=== Available data ===

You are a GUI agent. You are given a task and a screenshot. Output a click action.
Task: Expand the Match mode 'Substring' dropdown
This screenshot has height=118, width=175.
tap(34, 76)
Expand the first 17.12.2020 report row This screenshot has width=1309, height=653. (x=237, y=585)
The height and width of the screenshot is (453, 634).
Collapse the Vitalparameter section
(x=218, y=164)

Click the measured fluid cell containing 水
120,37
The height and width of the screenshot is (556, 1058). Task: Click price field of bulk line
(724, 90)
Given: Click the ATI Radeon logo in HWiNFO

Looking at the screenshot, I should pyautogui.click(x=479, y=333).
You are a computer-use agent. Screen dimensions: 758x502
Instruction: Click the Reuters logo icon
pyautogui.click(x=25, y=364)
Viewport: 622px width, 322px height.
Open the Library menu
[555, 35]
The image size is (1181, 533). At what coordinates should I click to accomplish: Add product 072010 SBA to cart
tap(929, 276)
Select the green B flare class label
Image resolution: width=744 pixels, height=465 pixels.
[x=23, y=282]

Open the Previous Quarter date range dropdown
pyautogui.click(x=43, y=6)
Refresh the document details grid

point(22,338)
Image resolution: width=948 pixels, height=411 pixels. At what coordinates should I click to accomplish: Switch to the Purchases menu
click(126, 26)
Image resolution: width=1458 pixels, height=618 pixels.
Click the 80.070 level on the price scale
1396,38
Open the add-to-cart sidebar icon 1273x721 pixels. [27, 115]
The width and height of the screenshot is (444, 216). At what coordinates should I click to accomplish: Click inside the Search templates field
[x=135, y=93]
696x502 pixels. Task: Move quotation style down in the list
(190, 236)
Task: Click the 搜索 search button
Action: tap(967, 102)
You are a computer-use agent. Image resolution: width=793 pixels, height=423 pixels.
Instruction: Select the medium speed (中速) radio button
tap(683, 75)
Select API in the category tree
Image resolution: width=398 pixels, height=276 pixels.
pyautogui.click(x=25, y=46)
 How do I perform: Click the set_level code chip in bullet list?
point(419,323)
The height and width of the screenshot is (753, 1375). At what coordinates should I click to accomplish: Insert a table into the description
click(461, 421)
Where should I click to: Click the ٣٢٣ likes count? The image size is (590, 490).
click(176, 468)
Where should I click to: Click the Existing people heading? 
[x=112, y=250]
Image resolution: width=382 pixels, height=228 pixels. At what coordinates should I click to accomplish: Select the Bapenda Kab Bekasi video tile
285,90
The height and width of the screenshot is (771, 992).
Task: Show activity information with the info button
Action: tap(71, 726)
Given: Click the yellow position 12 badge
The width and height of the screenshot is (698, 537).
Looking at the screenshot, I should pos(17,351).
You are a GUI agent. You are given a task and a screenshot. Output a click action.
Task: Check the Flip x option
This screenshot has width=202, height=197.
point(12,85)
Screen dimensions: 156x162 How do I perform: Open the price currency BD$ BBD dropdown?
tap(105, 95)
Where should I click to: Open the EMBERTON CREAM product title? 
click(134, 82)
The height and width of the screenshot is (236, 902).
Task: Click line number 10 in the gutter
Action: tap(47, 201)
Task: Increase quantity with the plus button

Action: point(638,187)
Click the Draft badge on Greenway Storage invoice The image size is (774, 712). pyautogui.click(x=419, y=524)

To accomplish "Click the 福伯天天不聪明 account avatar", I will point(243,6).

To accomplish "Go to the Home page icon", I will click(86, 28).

===

* _What this task involves_:
Exactly as written, reproduce the lines of the data above from the first line through the line where "Select the green B flare class label" appears.

* _Solution to the exercise_:
You are a GUI agent. You are given a task and a screenshot. Output a click action.
Task: Expand the Match mode 'Substring' dropdown
This screenshot has height=118, width=175.
tap(34, 76)
Expand the first 17.12.2020 report row This screenshot has width=1309, height=653. (x=237, y=585)
The height and width of the screenshot is (453, 634).
Collapse the Vitalparameter section
(x=218, y=164)

Click the measured fluid cell containing 水
120,37
The height and width of the screenshot is (556, 1058). Task: Click price field of bulk line
(724, 90)
Given: Click the ATI Radeon logo in HWiNFO

Looking at the screenshot, I should pyautogui.click(x=479, y=333).
You are a computer-use agent. Screen dimensions: 758x502
Instruction: Click the Reuters logo icon
pyautogui.click(x=25, y=364)
Viewport: 622px width, 322px height.
Open the Library menu
[555, 35]
The image size is (1181, 533). At what coordinates should I click to accomplish: Add product 072010 SBA to cart
tap(929, 276)
Select the green B flare class label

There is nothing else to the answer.